## [Problem description]
For this exercise, please return exactly the line containing "You are a computer-use agent." and each line after it through the end of the records, with no pictures included.

## [Recorded information]

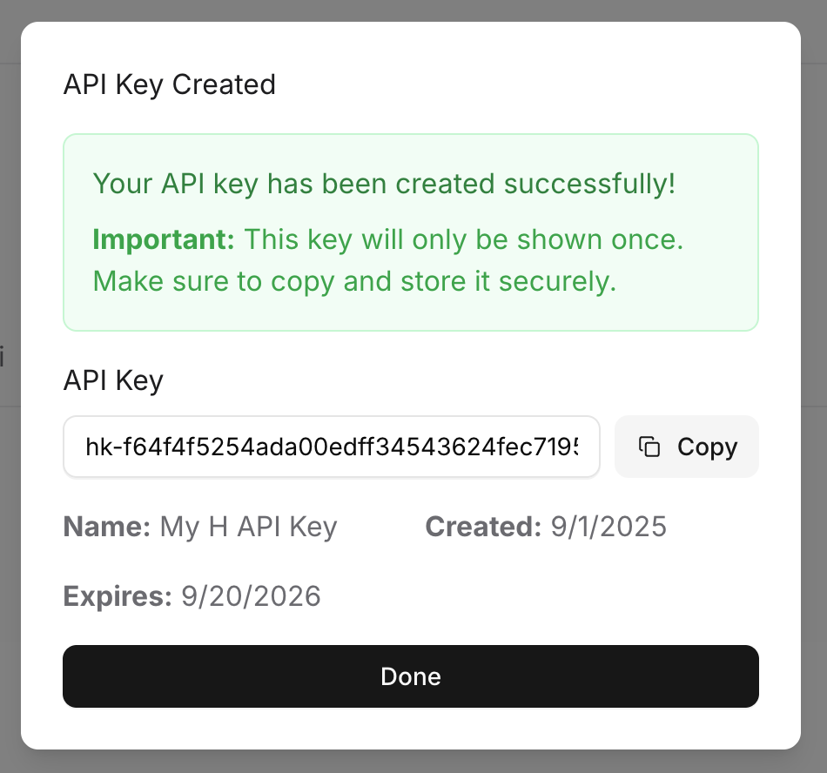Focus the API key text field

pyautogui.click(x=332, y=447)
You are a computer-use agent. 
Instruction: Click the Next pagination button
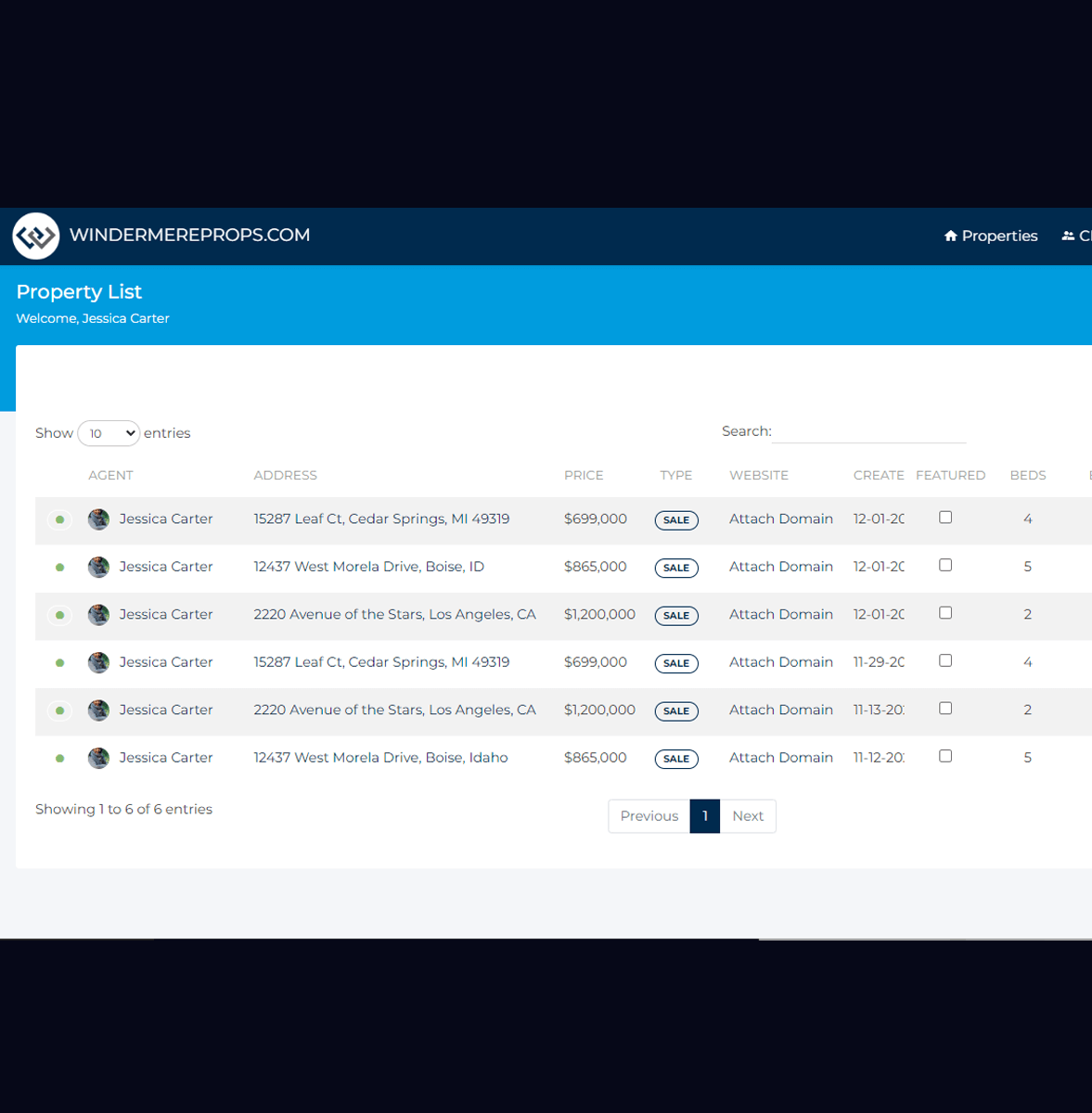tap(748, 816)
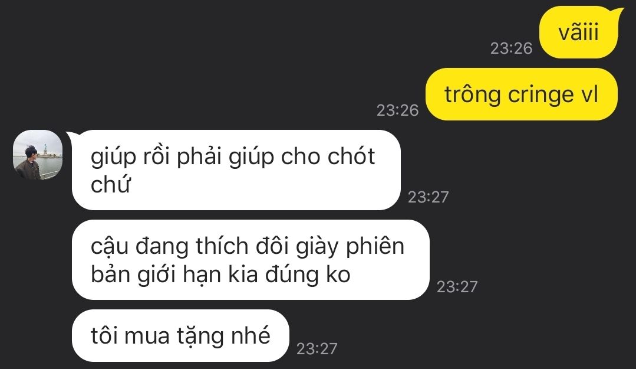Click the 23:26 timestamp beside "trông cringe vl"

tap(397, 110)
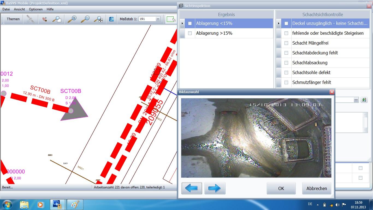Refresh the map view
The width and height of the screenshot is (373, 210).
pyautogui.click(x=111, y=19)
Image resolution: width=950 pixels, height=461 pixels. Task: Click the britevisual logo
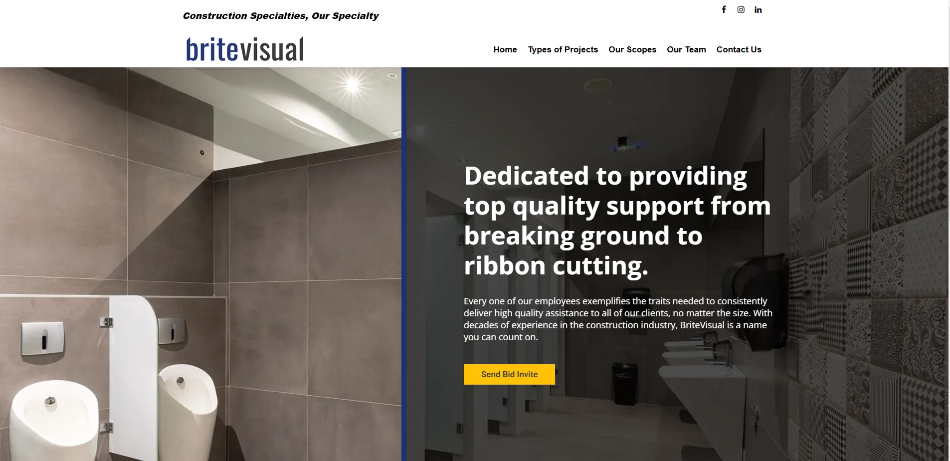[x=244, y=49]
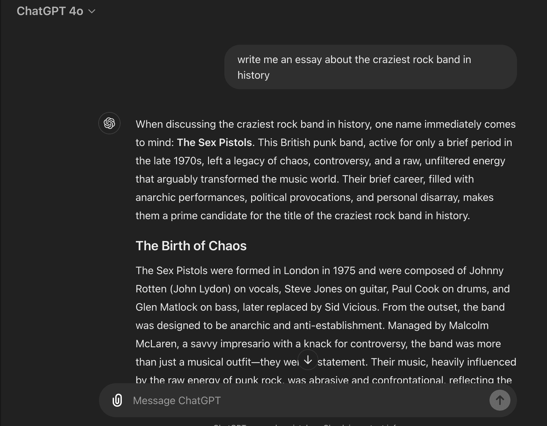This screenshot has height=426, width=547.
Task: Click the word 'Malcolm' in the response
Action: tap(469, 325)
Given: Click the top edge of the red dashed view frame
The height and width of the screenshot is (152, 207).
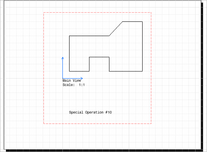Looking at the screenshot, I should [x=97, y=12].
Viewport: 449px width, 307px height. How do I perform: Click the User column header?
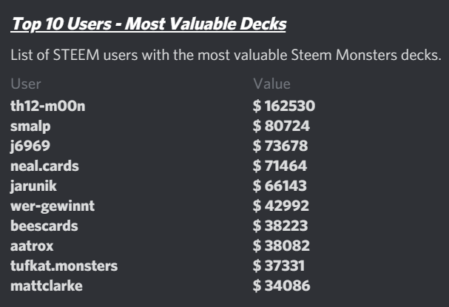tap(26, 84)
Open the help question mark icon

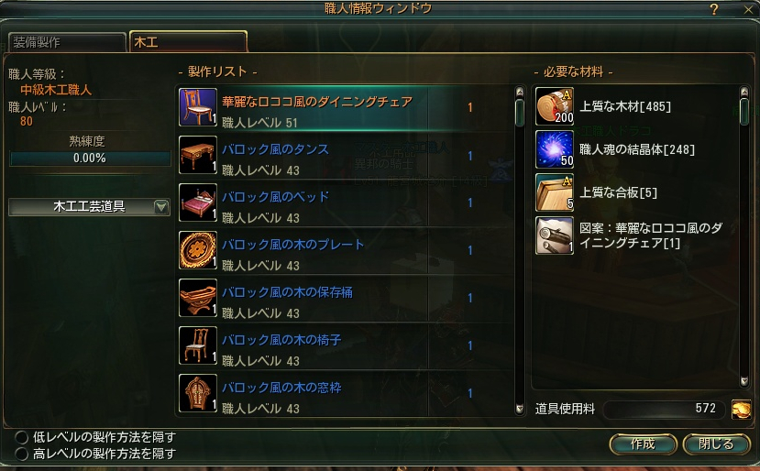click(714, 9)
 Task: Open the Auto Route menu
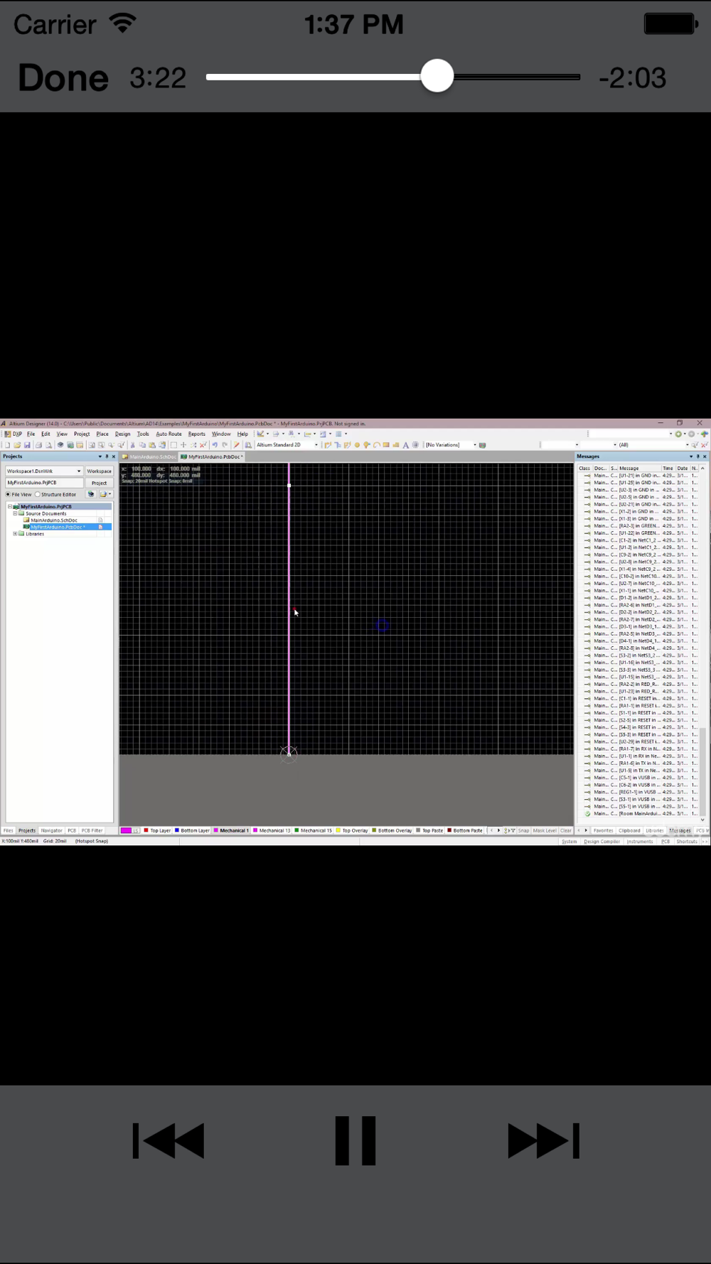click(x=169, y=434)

## [Output of the exercise]
You are a computer-use agent. 
Instruction: Click the Next pagination button
tap(748, 816)
Click the 23:26 timestamp beside "trông cringe vl"

tap(397, 110)
Refresh the map view
The width and height of the screenshot is (373, 210).
pyautogui.click(x=111, y=19)
Image resolution: width=950 pixels, height=461 pixels. Task: Click the britevisual logo
[x=244, y=49]
This screenshot has height=426, width=547.
Task: Click the word 'Malcolm' in the response
Action: tap(469, 325)
Given: Click the top edge of the red dashed view frame
The height and width of the screenshot is (152, 207).
Looking at the screenshot, I should [x=97, y=12].
Viewport: 449px width, 307px height. How do I perform: Click the User column header?
tap(26, 84)
Open the help question mark icon

click(714, 9)
 Task: Open the Auto Route menu
click(x=169, y=434)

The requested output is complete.